Me (29) Hubby (35) PCOS Mommy to Miss I (2009), Miss P (2014), and now trying for our third. Can't wait to see a soon!

8 years ago


Thanks for the reply! So I just spoke with my gynecologist (his office/nurse anyway) and he says he never heard of this (the distinction between 3-7 and 5-9)! He told me it makes no difference what day I start it, it doesn't work differently.
I do ovulate on my own (according to BBT) but the doc thought the quality might not be good. That said, he doesn't think monitoring me or doing an ultrasound, etc. is necessary to verify that everything is working or to see if the quality really is the issue.
So I'm definitely tempted to try 5-9 even though I did have success on 3-7 but that one also ended in a CP. As of right now, I'm not sure what to do.
I would like to get a second opinion from a specialist but my insurance doesn't cover it and there's none nearby so I really don't have much of a choice.

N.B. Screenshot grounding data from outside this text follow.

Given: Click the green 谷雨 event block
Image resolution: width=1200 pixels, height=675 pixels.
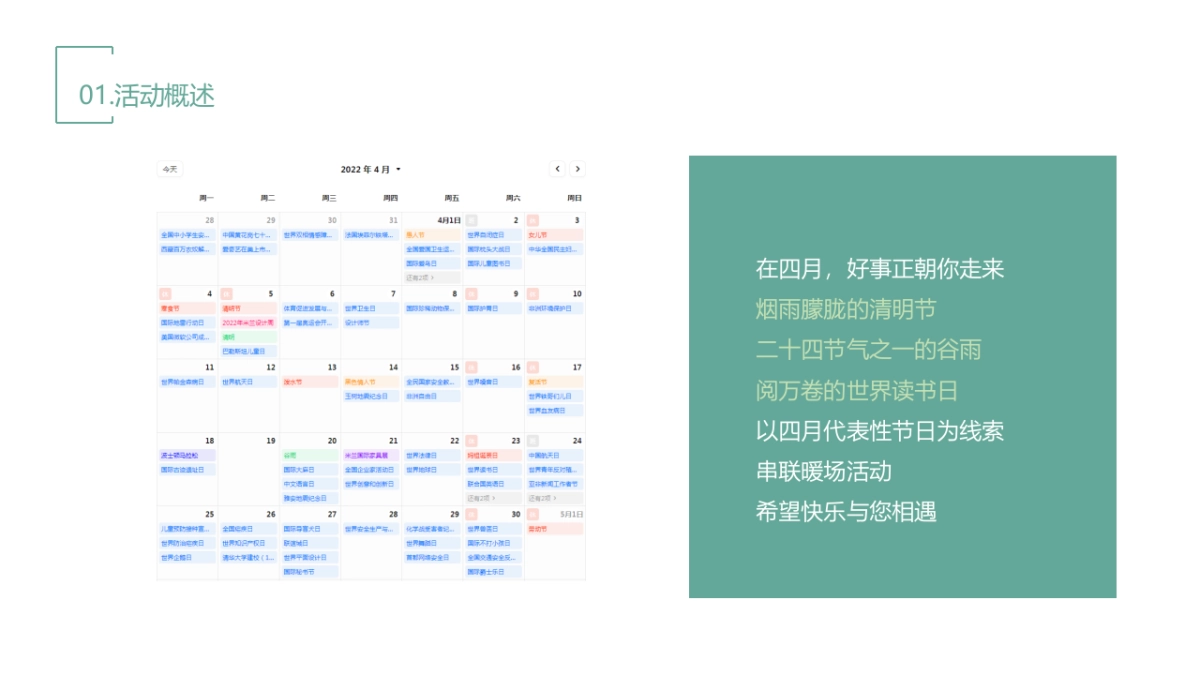Looking at the screenshot, I should pyautogui.click(x=312, y=455).

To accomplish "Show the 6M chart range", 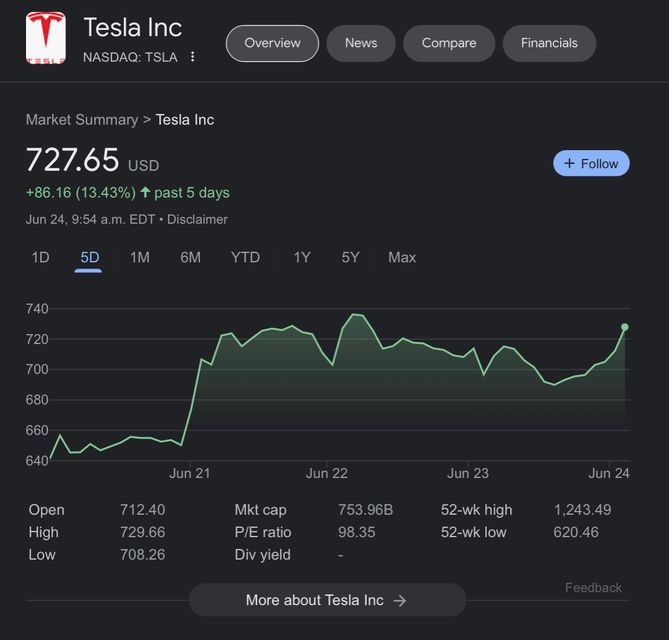I will pos(190,258).
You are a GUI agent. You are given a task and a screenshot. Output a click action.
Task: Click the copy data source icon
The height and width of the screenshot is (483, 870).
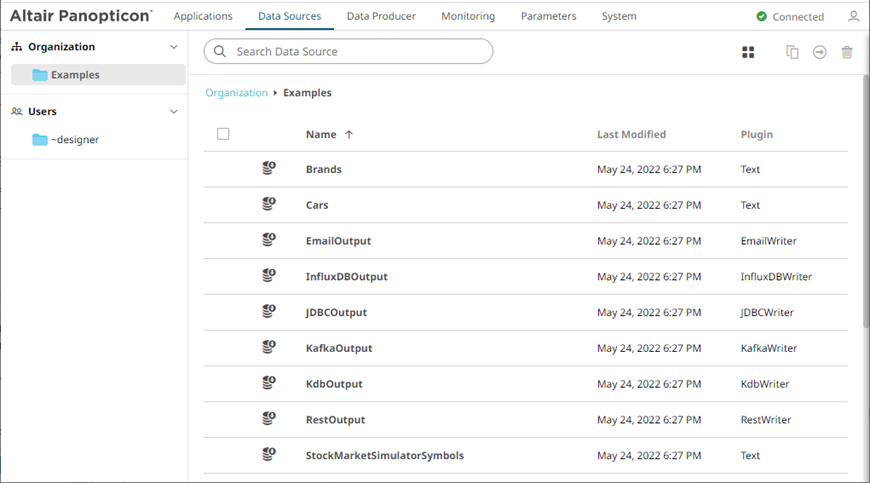[792, 52]
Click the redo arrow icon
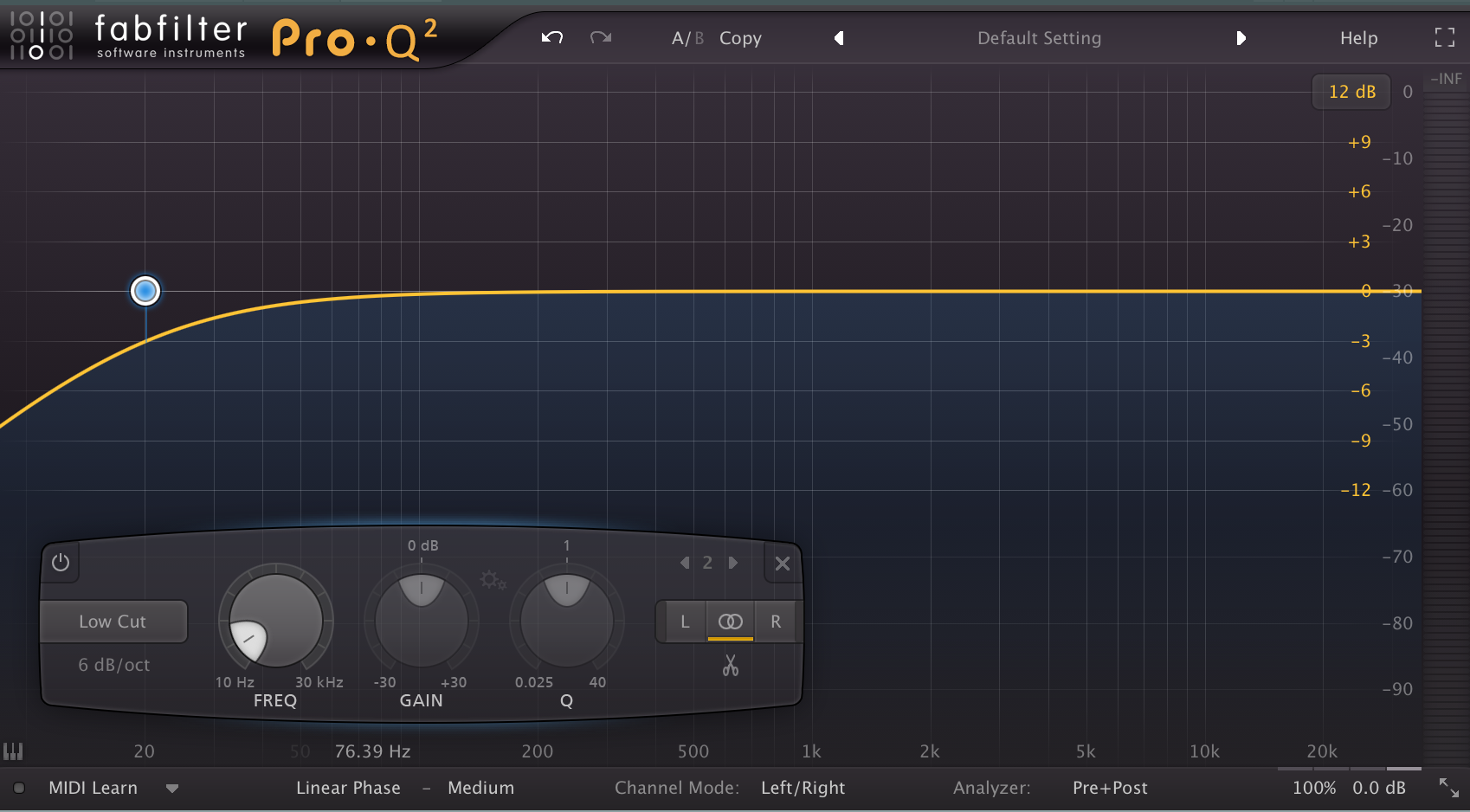 601,37
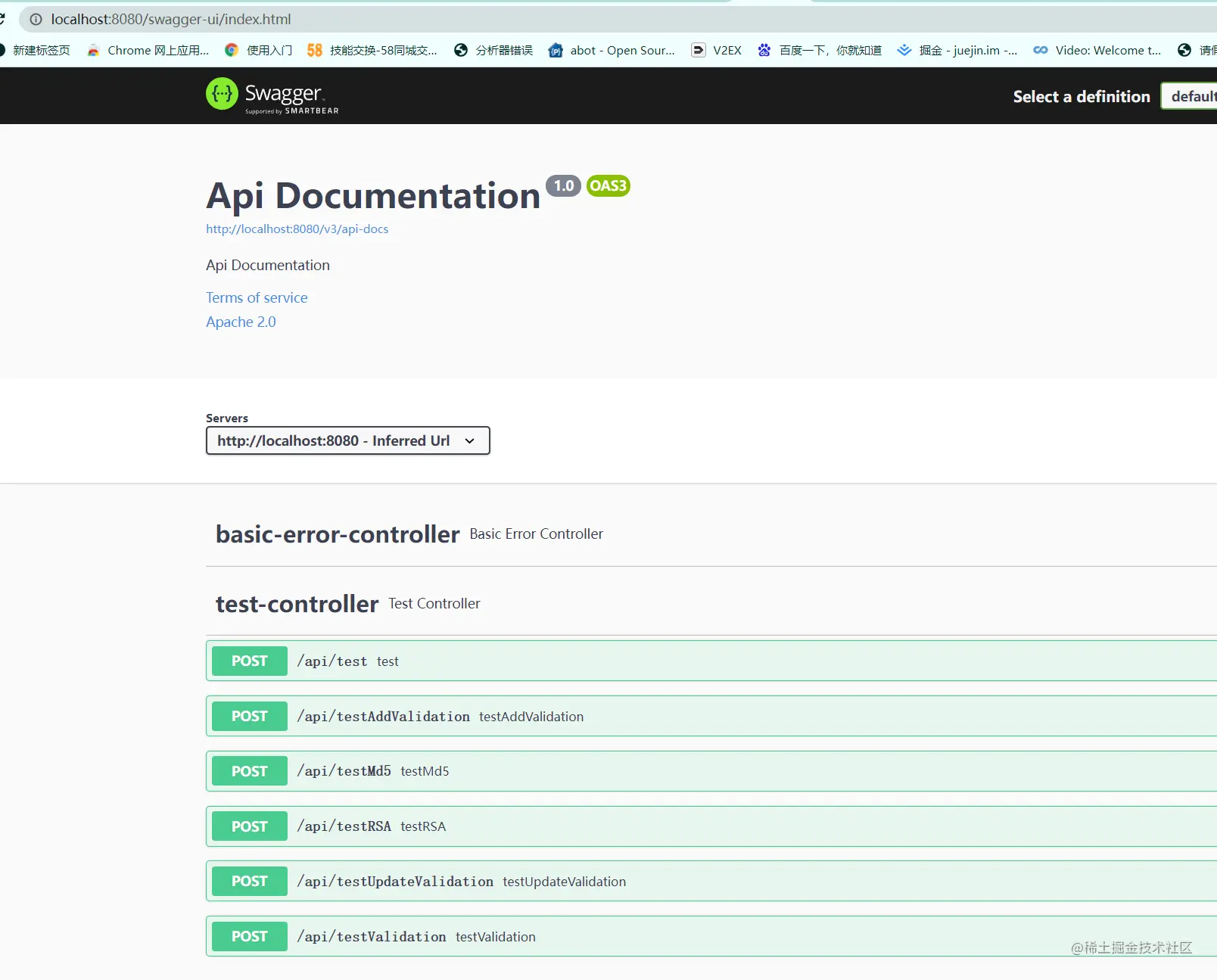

DH (33) & Me (31) TTC since Sept. 2013 Jan. 2014 - (Mar 2014) Jun. 2015 - CP

8 years ago • Post starter


What's the harm in trying 5-9 then if that's what you'd like to do? Really, if your doctor or whomever you spoke with says it makes no difference what days it's taken on then give it a try. I'm kind of shocked your doctor sees no point in monitoring . I don't completely disagree with doing unmonitored clomid (I did it ttc our second), but I do believe there's certainly cases where monitoring is necessary and certainly needed, and maybe in your case it is something that you might need to have to make sure the dosage your at is working for you. On a side note that's too bad about your insurance not covering another specialist.


Me (29) Hubby (35) PCOS Mommy to Miss I (2009), Miss P (2014), and now trying for our third. Can't wait to see a soon!